Artificial intelligence (AI) is taking 2018 by storm, becoming mainstream in just about every industry. From capturing and analyzing large amounts of data, to automating workflow processes, the possibilities are endless. In the wine industry, consumers have actually been using AI for awhile now in the form of apps, helping them to chose their next bottle or glass of wine. However, growth and advancement in the field has opened up opportunities for wine makers to take advantage of AI technology.
Let’s be clear about one thing. This doesn’t mean actual robots are going to start making wine (well, at least not yet). AI comes in the form of computer programs, or algorithms, created to perform specific tasks. Often times, these tasks were once done by humans, but with AI can now be done faster and more accurately.
This is exactly what a South Australian technology firm, Ailytic, is doing to increase efficiencies in the wine production process. Their program uses “prescriptive analytics” to account for all the different variables that go into making wine (temperature, inventory, etc). Prescriptive analytics is basically using data to determine the best course of action. And by gathering and analyzing this wine making data for a specific wine maker, Ailytic is able to create the best possible operation schedule, saving time and money in production.
Making wine is often a labor of love, and saving time and money in production can make a huge impact on the bottom line. Using AI can open up opportunities for wine makers that may have not been available before. But as with any new technology, there are a few considerations to take into account, the first being cost, the second being integration.

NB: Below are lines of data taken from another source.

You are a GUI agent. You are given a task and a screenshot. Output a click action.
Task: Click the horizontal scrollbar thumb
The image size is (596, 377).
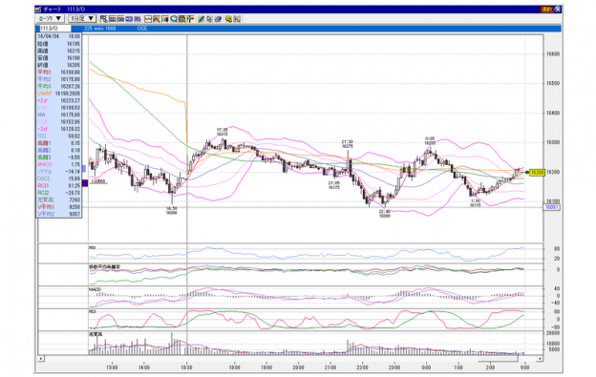[x=498, y=359]
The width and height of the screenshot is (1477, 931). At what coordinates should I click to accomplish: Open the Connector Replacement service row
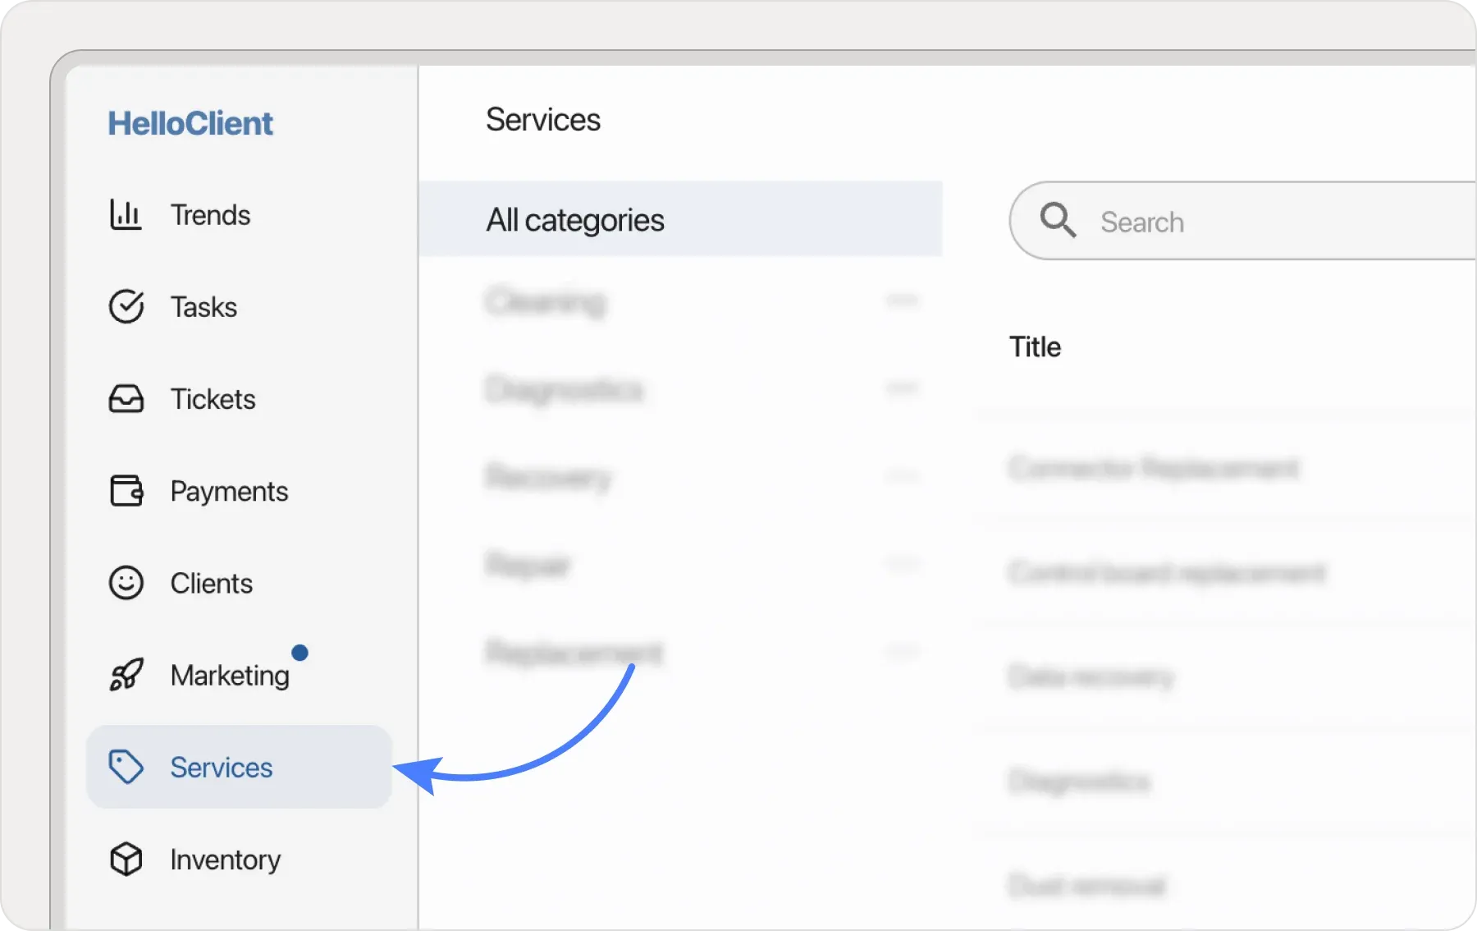pos(1153,468)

The way I see it, AI will probably be integrated more quickly into the large or conglomerate wine companies. Cost is not as big of a barrier to entry as it may be for some of the smaller batch wineries. In addition, AI works best when it is used to take over processes that are already in place. Large wineries already have a streamlined production system used to mass produce wine, so incorporating AI is fairly efficient.
This doesn’t mean that smaller wineries do not have opportunities for using AI. Like any other new technology, as it continues to develop, the costs eventually go down.
With AI making headlines, wineries of all sizes are best served by taking notice, researching and becoming more aware of where this technology may help them in their day-to-day processes. Embracing these changes in the industry will make a huge impact on future competitiveness.